Nunca resultó del todo fácil estar destinado a trabajar como obrero, haber sabido de aquellos que en las calles permanecían sin ser realmente escuchados, crecer entre quienes en el arte poco, sino ningún, interés habían tenido y pretender escribir poesía. Andar con las emociones expuestas a plena luz del día, guardar silencio ante quienes hubiese querido dar rienda suelta a mis dudas, a los miedos que puede llegar a sentir un niño o un adolescente que no son los miedos comunes.
Nunca le tuve miedo a la oscuridad, ni al
viejo del saco…de hecho muy temprano supe que eran muchos los viejos del saco y
las viejas con bolsas que ningún interés mostraban en tener que hacerse cargo,
además de ellos, de algún cabro chico encontrado en sus caminos.
Compartí con ellos y ellas el amor a los
perros que suelen ser muy calentitos si uno los abraza como si fuesen frazadas
de cuatro patas dispuestas a dejarse ceñir para juntos dormir, uno que otro
sorbo a la botella de pisco que era y es una de las estufas más antiguas de
quienes no tienen casa ni mucho menos estufas para encenderlas cuando las
noches de invierno son mucho más frías de lo que debieran ser. Compartí con
ellos pan, chocolate en barra (porque no existe, según nosotros, otra manera
mejor de comer o beberse el chocolate). Conversábamos, les leía poemas, ellos y
ellas me contaban sus historias que yo adoraba aun sabiendo que muchas de ellas
eran historias inventadas o imaginadas.
Me resultaba complejo sentirme más cómodo
entre quienes llevaban piñén como yo que entre los que llevaban mi sangre; no
saber sobre qué hablar en la casa, inventar historias que explicaran el porqué
de mis lágrimas tan a flor de piel, aguantar las burlas y la desconfianza de
quienes viviendo conmigo era tan poco lo que me conocían.
Pero todo aquello fue y ya nunca más será
pues en alguna tarde, o puede ser que en algún amanecer, comprendí que no tengo
por qué esperar que los otros entiendan esta incomoda sensibilidad que va
conmigo desde la mañana a la noche, en meses de calor y en meses de frio que no
pueden todavía enfriar mi interés por lo que sienten, por lo que callan
aquellos que creen que están solos como alguna vez yo creí que estaba.

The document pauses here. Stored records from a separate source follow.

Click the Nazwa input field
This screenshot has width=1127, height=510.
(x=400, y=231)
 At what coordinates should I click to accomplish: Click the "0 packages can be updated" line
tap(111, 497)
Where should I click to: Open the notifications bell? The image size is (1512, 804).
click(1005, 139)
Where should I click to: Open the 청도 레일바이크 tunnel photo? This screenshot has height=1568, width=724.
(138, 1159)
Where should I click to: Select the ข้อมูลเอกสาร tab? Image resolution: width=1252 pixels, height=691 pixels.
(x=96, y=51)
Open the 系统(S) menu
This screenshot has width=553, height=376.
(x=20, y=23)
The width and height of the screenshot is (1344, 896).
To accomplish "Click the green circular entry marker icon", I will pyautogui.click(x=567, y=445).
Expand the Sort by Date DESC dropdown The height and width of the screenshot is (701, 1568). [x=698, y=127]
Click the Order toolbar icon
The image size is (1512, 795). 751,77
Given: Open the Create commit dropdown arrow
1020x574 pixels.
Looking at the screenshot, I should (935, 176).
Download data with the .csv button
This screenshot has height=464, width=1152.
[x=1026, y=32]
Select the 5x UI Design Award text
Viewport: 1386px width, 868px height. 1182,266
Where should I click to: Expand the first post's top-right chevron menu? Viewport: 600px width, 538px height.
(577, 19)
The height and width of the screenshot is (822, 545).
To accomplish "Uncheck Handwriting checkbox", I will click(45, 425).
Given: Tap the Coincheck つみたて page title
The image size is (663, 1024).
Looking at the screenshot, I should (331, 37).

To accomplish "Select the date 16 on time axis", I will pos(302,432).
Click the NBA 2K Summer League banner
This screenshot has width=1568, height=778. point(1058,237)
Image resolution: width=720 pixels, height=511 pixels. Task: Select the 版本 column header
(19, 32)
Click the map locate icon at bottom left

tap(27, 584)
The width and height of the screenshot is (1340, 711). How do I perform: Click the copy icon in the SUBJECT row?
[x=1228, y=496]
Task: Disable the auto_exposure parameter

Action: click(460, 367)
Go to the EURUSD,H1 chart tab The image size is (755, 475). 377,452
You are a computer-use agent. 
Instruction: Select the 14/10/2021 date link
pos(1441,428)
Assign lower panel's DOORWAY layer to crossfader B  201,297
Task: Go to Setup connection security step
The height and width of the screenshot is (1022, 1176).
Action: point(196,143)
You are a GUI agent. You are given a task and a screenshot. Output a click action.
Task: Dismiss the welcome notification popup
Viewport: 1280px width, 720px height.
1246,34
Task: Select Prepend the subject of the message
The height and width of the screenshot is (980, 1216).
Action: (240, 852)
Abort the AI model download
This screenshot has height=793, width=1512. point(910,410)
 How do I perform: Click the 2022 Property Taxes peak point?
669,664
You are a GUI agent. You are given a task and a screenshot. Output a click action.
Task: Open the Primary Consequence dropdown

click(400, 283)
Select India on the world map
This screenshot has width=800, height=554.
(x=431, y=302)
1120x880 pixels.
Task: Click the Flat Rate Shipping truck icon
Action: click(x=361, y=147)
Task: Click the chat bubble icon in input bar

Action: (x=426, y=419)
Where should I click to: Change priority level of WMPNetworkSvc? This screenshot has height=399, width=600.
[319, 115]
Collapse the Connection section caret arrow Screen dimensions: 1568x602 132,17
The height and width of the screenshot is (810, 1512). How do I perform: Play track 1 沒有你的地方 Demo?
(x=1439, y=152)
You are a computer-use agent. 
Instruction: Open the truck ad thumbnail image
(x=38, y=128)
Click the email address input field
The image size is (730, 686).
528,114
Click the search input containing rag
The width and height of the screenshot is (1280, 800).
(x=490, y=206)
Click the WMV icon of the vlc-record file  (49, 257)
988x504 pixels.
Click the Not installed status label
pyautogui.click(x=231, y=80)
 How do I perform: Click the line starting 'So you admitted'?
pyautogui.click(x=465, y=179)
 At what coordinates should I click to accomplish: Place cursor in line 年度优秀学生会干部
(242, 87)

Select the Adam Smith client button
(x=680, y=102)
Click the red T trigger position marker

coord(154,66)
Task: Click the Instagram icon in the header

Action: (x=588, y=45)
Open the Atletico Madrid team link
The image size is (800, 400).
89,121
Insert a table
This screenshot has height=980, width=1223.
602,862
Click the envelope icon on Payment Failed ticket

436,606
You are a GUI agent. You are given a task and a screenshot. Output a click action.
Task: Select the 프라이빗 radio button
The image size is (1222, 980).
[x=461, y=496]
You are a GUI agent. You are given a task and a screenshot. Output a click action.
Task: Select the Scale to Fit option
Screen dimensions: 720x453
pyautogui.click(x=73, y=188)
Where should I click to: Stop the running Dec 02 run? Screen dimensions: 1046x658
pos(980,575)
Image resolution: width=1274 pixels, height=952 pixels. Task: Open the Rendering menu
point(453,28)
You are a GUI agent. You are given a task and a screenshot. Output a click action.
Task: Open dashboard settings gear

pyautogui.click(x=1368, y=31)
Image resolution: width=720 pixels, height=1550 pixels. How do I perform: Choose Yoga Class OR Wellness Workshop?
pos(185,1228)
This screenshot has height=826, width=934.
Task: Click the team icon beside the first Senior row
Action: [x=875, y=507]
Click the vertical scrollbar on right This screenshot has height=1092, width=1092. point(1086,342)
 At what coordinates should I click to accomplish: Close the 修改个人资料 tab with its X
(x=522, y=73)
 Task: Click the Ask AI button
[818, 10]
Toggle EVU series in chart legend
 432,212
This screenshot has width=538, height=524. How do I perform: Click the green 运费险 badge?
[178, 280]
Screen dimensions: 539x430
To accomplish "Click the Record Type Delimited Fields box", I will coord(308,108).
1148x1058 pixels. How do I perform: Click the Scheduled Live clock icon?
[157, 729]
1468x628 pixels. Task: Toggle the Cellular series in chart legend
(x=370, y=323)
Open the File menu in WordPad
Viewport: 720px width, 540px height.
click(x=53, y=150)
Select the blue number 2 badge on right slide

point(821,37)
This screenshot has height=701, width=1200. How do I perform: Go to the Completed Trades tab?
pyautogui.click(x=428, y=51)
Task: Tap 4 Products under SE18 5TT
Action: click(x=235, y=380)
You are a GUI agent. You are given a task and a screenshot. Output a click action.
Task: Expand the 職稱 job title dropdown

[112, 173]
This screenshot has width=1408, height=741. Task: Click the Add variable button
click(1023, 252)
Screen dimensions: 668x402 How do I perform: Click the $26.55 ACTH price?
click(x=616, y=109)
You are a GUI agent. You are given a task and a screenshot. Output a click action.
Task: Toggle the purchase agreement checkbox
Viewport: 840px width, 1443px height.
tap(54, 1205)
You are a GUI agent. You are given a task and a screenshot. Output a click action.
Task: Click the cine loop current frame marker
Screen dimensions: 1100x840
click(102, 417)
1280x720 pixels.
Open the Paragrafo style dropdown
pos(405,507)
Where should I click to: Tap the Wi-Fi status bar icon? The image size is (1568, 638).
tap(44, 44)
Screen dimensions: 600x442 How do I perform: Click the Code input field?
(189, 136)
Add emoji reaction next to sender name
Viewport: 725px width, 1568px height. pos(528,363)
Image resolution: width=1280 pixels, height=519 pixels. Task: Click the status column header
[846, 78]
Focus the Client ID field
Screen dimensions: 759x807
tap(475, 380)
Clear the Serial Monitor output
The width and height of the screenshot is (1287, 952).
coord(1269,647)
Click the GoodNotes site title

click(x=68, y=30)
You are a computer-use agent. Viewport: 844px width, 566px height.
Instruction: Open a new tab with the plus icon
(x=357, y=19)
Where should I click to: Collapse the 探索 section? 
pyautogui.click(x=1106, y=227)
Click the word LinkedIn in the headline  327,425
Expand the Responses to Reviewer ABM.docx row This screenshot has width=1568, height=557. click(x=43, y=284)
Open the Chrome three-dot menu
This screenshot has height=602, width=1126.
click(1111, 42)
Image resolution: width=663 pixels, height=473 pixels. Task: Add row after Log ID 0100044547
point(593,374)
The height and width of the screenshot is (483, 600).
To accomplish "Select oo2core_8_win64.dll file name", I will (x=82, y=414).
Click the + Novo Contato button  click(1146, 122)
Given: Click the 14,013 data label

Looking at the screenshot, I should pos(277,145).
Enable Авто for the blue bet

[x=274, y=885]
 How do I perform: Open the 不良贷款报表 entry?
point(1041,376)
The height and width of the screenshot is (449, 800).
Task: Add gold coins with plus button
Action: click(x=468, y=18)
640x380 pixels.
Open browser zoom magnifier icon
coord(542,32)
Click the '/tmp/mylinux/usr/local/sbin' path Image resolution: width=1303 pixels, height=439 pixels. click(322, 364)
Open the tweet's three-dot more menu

Por cierto, de aquellos días y noches de
pasármela entre olvidados en la calle me quedó una secuela que lo mismo que
graciosa es muy útil. A mí me resulta imposible sentir los malos olores; un
doctor que me revisó cierta vez confirmó que mi sistema respiratorio no tiene
ningún problema, que yo no huelo los malos olores porque no quiero. Creo saber
muy bien cuando fue que adopte tan extraña costumbre.